Low-slung and high-powered, the Roadster popularized the notion that plug-in cars could be objects of desire. With movie stars and politicians among its buyers - think Gavin Newsom and Brad Pitt - the car quickly became an emblem of eco-chic. It caught the public imagination in a way that previous electric cars, like General Motors' EV1 or Toyota's electric Rav4, never did.

"That was the vehicle that stopped people from thinking electric cars were golf carts," said Felix Kramer, founder of the California Cars Initiative, a plug-in vehicle advocacy group. "It totally transformed the conversation."

The Roadster helped usher in the new wave of electric cars, such as the Nissan Leaf.

The end of Roadster sales will leave Tesla without its most visible product. But the company will continue selling battery packs and chargers to German auto giant Daimler. Tesla also is developing a power train for Toyota's next-generation electric Rav4.

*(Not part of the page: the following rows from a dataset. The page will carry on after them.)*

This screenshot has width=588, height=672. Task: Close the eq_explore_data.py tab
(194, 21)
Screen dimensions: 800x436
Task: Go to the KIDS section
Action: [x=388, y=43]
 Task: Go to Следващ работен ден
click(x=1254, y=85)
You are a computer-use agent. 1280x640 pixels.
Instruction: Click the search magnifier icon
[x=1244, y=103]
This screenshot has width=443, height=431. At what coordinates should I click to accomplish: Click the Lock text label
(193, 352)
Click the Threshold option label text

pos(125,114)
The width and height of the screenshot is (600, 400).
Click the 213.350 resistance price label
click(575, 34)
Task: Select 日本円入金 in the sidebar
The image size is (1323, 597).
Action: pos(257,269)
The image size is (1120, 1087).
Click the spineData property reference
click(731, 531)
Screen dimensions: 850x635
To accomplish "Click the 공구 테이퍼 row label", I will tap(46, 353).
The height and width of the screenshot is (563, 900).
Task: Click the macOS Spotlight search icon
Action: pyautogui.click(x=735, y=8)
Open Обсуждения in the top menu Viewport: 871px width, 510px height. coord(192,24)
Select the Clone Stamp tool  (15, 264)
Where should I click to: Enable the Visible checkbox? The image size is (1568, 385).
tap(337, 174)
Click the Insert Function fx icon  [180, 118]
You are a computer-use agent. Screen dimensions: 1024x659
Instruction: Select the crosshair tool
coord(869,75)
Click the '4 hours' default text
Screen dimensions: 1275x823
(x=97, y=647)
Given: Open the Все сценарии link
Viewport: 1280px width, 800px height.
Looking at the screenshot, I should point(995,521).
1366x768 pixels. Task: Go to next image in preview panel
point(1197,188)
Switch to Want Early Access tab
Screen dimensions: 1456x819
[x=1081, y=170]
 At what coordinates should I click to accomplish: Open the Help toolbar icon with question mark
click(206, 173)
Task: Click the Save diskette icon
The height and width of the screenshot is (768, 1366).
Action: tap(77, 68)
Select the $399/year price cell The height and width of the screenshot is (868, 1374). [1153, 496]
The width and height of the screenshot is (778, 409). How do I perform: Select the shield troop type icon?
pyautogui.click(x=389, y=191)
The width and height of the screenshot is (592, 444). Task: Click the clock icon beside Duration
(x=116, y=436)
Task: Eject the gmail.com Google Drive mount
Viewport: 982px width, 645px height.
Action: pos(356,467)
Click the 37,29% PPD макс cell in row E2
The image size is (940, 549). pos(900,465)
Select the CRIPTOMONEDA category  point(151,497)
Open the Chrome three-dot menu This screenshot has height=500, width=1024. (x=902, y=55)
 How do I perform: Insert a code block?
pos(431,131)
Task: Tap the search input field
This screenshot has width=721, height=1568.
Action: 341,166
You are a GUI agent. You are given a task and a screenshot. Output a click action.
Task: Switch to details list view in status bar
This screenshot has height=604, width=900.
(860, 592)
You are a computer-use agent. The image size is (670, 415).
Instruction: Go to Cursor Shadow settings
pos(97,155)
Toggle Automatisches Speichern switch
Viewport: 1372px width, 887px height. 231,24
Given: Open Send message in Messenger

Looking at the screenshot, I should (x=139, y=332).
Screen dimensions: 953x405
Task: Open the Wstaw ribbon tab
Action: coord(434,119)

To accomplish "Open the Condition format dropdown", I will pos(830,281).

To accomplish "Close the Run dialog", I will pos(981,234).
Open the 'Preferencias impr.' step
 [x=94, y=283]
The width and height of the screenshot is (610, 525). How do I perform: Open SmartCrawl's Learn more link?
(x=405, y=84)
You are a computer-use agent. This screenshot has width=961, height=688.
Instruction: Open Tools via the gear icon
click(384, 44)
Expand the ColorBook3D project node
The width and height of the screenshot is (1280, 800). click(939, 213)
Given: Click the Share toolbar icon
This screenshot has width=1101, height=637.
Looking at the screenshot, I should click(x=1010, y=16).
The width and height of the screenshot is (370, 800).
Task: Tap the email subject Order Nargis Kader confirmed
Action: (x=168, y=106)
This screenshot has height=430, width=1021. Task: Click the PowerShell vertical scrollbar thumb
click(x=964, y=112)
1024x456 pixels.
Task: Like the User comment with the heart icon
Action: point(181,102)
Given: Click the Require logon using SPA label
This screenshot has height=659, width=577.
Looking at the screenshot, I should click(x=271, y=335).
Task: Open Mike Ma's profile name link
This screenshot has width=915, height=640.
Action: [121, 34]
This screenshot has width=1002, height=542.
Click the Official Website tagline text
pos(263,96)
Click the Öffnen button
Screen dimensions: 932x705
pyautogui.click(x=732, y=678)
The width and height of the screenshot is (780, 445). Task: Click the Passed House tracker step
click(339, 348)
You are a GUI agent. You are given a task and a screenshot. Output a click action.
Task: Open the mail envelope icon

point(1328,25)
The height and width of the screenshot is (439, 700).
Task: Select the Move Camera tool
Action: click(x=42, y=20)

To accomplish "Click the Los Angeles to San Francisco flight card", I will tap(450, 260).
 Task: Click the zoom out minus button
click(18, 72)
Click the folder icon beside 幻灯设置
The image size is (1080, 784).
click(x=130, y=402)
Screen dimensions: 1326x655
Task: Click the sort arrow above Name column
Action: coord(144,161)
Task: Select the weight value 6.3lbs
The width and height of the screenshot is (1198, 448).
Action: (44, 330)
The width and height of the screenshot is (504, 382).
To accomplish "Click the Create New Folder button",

And Musk says Tesla remains on track to start building the Model S next year at the former New United Motor Manufacturing Inc. plant in Fremont.

"It's not a concern, because we all knew that there was a limit on the number of the Roadsters that would be produced," said Andrea James, research analyst with the Dougherty & Co. investment bank. "The fact that the company is selling out sooner rather later speaks to demand. The company does very well at creating buzz, and this feeds the buzz."